Si j’en crois Damien Malinas, de l’Université d’Avignon et des Pays du Vaucluse, la démocratisation culturelle ne s’est pas dissoute à l’aune de l’individu et de ses pratiques numériques censées le condamner à son canapé et à ses pratiques domestiques. Mais alors pas du tout ! Le numérique ne se voit pas. Par contre, nous ressentons tous les actions qu’il produit. Si vous voulez une image, le numérique c’est un vent. Personne ne peut le toucher mais tout le monde ressent ses effets.

 

Par le biais du numérique sont créés de nouveaux espaces dans lesquels de nouvelles expressions s’inventent. C’est enfoncer une porte ouverte que de dire que la généalogie s’est modifiée depuis l’apparition des archives en ligne et ensuite des réseaux sociaux.  Mais en fait que faisons-nous quand nous sommes sur un réseau social à parler de généalogie, à demander de l’aide ou à en apporter à un novice ? Est-ce que nous ne mettons pas en oeuvre de nouveaux modes d’expression, différents de celui qui existe quand nous appartenons à une association de généalogie par exemple ? Il semblerait que oui. Simplement parce que, contrairement à une association où seuls les membres peuvent bénéficier de notre expertise, par le biais d’un réseau social nous l’offrons à tout un chacun.

 

Les Archives en ligne ont rendu poreuse la frontière entre l’espace public et l’espace privé. Avant je me déplaçais en salle de lecture. Là, la salle de lecture (pour les documents numérisés en tout cas et mis en ligne) se déplace à moi. Au point que parfois nous pouvons croire que tout est numérique. Qu’il est anormal que tel document ne le soit pas.  Parce que nous avons très vite pris cette habitude. Le document vient à moi. Nous ne sommes plus dans la culture de la société savante mais en pleine démocratisation. Nous ne sommes plus dans les salles feutrées et silencieuses où il est interdit de manger. On peut désormais faire de la recherche généalogique sa boisson à côté de l’ordinateur, la musique à fond dans les oreilles si on en a envie. C’est le document qui se déplace.

 

Quand nous sommes sur un réseau social à parler généalogie, quand nous participons à un projet collectif d’indexation de documents numérisés, nous devenons des producteurs d’expérience.  L’espace numérique devient notre lieu d’expérience.  On parle alors de culture par l’écran avec trois niveaux :

1/ Enclenchement de l’expertise : c’est la détermination du choix. Je vais participer à 1J1P plutôt que d’indexer les archives numérisées de tel département ou que de photographier les tombes des cimetières.

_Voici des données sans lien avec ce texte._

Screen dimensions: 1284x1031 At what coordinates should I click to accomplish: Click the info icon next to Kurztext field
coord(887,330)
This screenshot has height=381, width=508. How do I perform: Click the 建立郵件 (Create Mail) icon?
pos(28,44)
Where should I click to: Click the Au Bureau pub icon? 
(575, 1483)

2/Mise en oeuvre de l’expertise : On se capte soi-même pour témoigner de sa participation. A l’extrême, on pourrait réaliser un selfie de soi en train d’indexer et en montrant la page en cours d’indexation, on pourrait réaliser un selfie de soi dans un cimetière pendant qu’on photographie les tombes. Je n’en ai pas encore vu mais ce serait possible.  En tout cas, d’une manière ou d’une autre, on l’annonce au monde.

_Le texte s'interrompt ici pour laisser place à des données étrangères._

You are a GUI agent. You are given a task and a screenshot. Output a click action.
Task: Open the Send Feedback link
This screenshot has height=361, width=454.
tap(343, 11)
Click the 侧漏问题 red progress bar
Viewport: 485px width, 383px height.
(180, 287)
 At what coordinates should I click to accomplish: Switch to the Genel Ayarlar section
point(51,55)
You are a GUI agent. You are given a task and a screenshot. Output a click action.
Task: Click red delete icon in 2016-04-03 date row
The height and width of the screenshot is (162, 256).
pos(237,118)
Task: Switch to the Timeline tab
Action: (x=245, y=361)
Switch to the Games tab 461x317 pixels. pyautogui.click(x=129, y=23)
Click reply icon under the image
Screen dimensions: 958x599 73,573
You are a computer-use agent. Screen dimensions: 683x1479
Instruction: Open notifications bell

3/Revendication de l’expertise aboutie : on fabrique son jugement, on écrit une histoire commune. J’ai indexé 10 000 fiches ! Je peux transmettre aux nouveaux à partir de ma propre expérience, via un forum par exemple. Mon expérience est authentifiée. J’en suis !

 

Pierre Nora parle d’avènement de la mémoire. Il y a partout un profond changement du rapport traditionnel entretenu avec le passé. En lieu et place de l’identité nationale, il y a selon lui avènement de multiples identités sociales. Et c’est beaucoup plus intéressant.